Были на вилле готический кабинет, греческая спальня и даже, так называемая, «бабушкина комната», которая выглядела так, словно там действительно обитала бабушка. Здесь присутствовали и божница, и ширмочки старинные, и сундуки-укладочки, и бисерные вышивки…
И этот милый уют, был призван подчеркнуть шокирующий фриз «Нерожденные младенцы» Кузнецова и полотна Ван Гога.
Вся мебель для виллы была изготовлена по специальному заказу, и на каждом предмете красовалась марка в виде черного лебедя. Тем же знаком было отмечено и все столовое убранство: салфетки, скатерти, серебряная посуда, бокалы и рюмки из венецианского стекла, привезенные из Италии…
«Черный лебедь» стал символом внутреннего содержания этого молодого и шалого мецената, сыплющего деньгами и не останавливающегося ни перед любым капризом, ни перед любой затеей» - писал князь С. Щербатов - художник знаток и собиратель.
Видимо частицей «внутреннего содержания» стал и сад, у входа в который Николай Павлович воздвиг мраморный саркофаг, украшенный бронзовой фигурой быка. Как уже говорилось, себе «на будущее».
Выложенные дорогим камнем дорожки обрамляли ряды пальм, клумба у террасы была засажена орхидеями, яркие заморские птицы щебетали, а у причудливого фонтана, распушив хвосты, важно прогуливались павлины. Была у хозяина мысль завести в саду и тигров со львами, к которым он «чувствовал сопричастность», но тут уж городские власти решительно воспротивились. Хватало Хлудова с тигрицей на поводке! Так что , пришлось довольствоваться посаженным на цепь леопардом. Но даже в условиях таких «ограничений» приветственный ужин на вилле поразил гостей необычным великолепием.

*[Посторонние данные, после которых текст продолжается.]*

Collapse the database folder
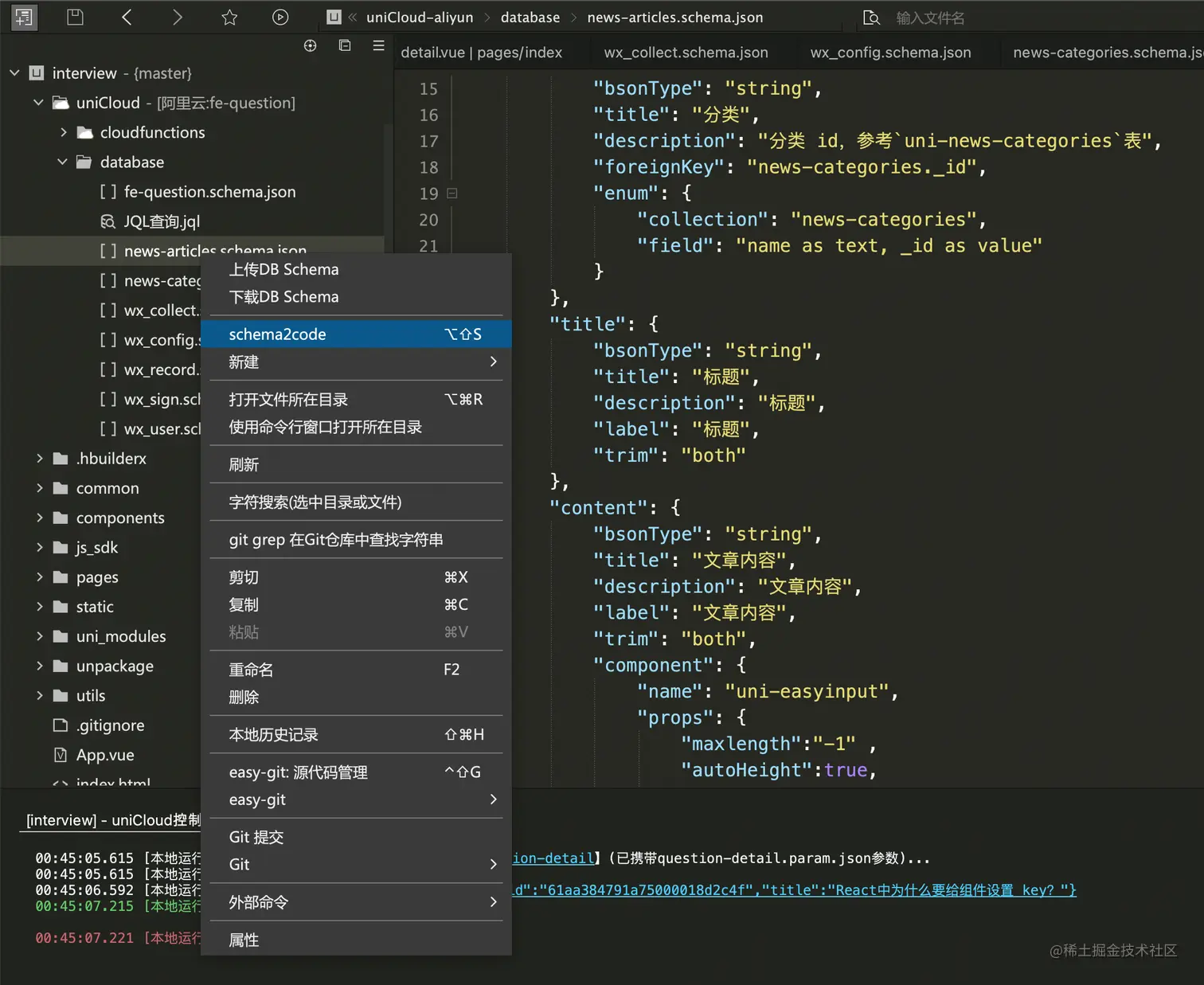The image size is (1204, 985). pyautogui.click(x=63, y=162)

«Обед был сервирован на огромной открытой террасе, выходившей в цветущий яблоневый сад. Это же было действительно чудесно! А когда стемнело, то вокруг все цветущие деревья засветились маленькими разноцветными огнями и еще маленькие огоньки светились в густой весенней траве между яблонями, как светлячки. Даже я, близкий к Коле, не знал о приготовленной иллюминации. Это было волшебно. По всему саду были сервированы небольшие столы, и пировали до утренней зари в благоухающем цветущем саду. Под яблонями около столиков были пущены прыгающие, ползающие, летающие заводные, вывезенные из-за границы кузнечики, лягушки, бабочки, ящерицы, пугавшие дам, а это еще прибавляло веселья. Игрушечками кто-то невидимо заведовал. - Писал художник Сергей Виноградов. - В другой раз, на Новый год, Николай украсил деревья перед домом сотнями электрических лампочек, светивших разноцветными огнями из-под снега, и устроил в саду прием, на котором дарил гостям картины и драгоценности. А сколько красивейших женщин было с его жизнью связано! Да ведь какой красоты-то!».

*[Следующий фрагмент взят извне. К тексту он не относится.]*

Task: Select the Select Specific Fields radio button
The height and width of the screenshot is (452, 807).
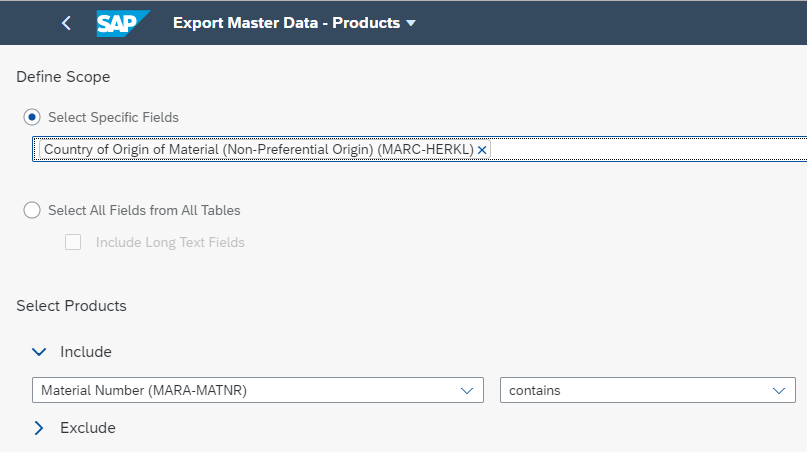Action: click(x=32, y=117)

Что касается журнала, сама идея была чрезвычайно заманчива и красива. Название – «Золотое руно» - было заимствовано не из античного мифа, а из поэтического рассказа А. Белого «Аргонавты». Где главный герой— писатель, мастер, магистр, захваченный идеей переселения человечества с Земли, ставшей для свободных людей невыносимой, на Солнце.
При всей этой поэтической привлекательности многим затея Рябушинского не понравилась. Мало кто верил, что у «беспутного» Николашки, не имевшего к тому же и достаточного образования, может получиться и что-то путное. Полагали, что это очередная блажь богатенького купчика, взявшегося не за свое дело.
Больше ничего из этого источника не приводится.